Surprise! It’s vegetables!

Very few people look at the beginning of December--when we've had our first frost, and there's suddenly SO MUCH DARK and think "seasonal abundance." But that's the great thing about the South: my farmers' availability lists have EXPLODED: turnips and sunchokes and beets, like 8 different kinds of greens, radishes so colorful they can stand in for sunlight.
This week I'm revisiting the vegetarian pot pie, with a heartier polenta crust on top, more akin to the grits on the beef and grits. They've got all those great veggies too: sunchokes (slightly sweet and nutty, and with plenty of inulin, a fiber that increases satiety and cholesterol regulation), scarlet queen turnips (my fave), roasted shiitakes and green beans, in a rich gravy under shingles of herby polenta.
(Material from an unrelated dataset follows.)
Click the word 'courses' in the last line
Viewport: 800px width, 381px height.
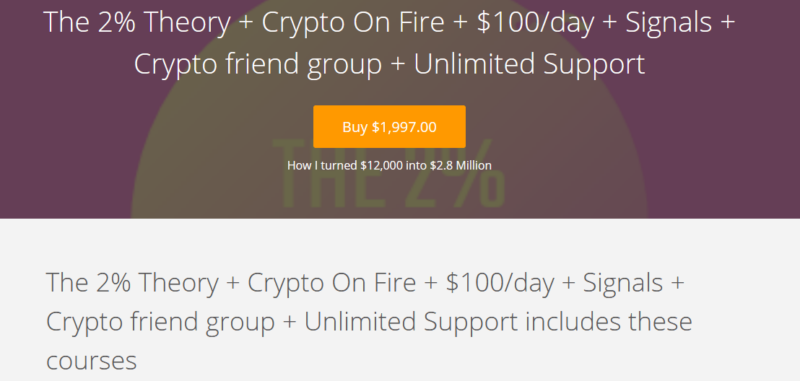pos(91,361)
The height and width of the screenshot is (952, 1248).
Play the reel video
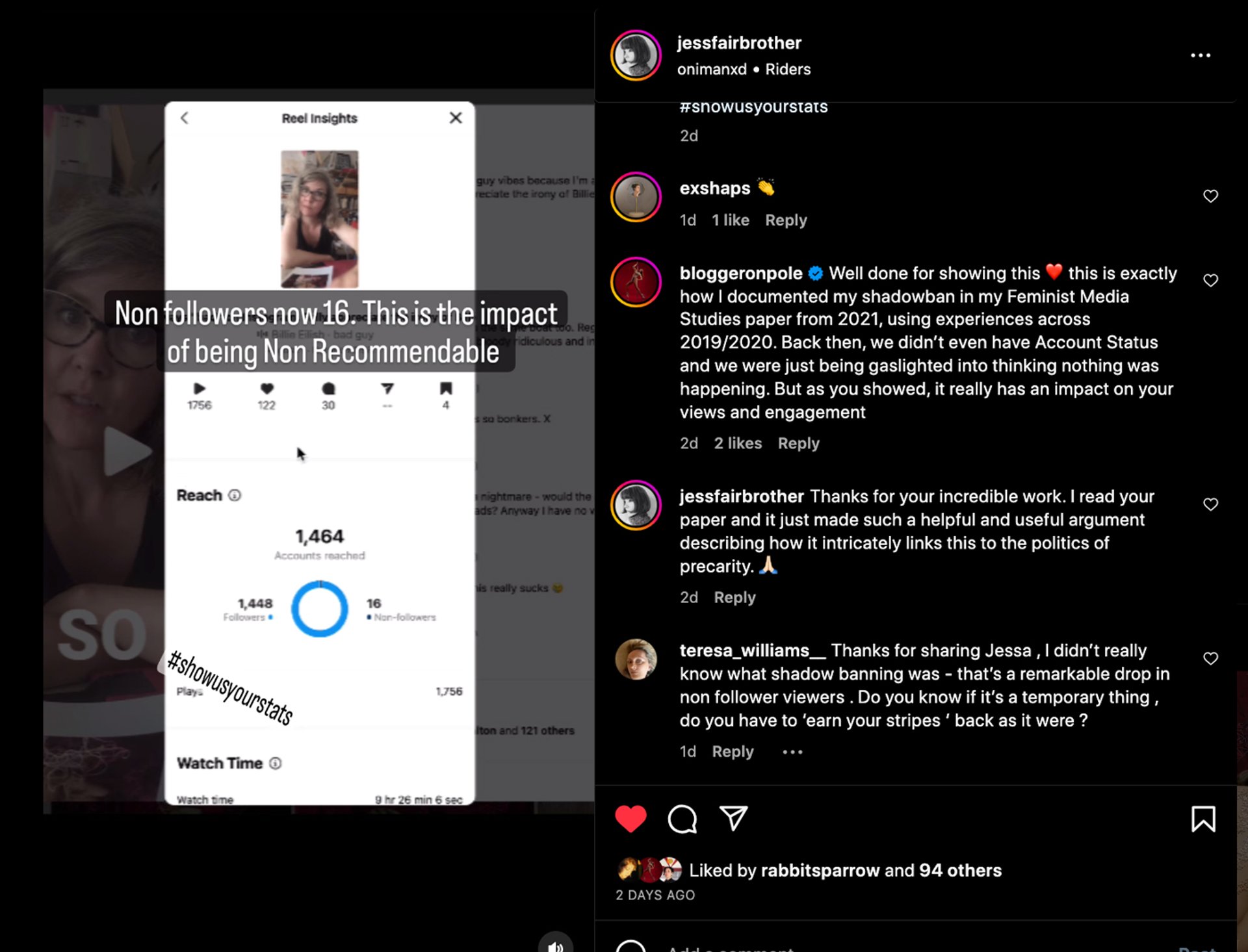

Herbs are also central to this week's salad: a vinaigrete of chervil, dill, chives and cilantro binds yet more 'chokes, radishes, satsumas, and napa cabbage. We've got eggs (hard-boiled with creamy yolks) for protein and crispy shallots for crunch.
Those of you who watch the Instagram or Facebook may have noticed a teaser: This week I'm canning a spicy pepper, ginger and mustard seed condiment. It's fermented and funky and aggressively spicy. I humbly posit that it would make a wonderful, unusual gift for the capsaicin lovers in your life. Keep an eye out for this and a few other gift-appropriate items over the next two weeks.
And finally, in other warming news, I'm rolling out a lentil and lady pea stew with greens, ginger, tahini, and chilies. Think of it as the cold-weather cousin to veggie stew with wonderbroth.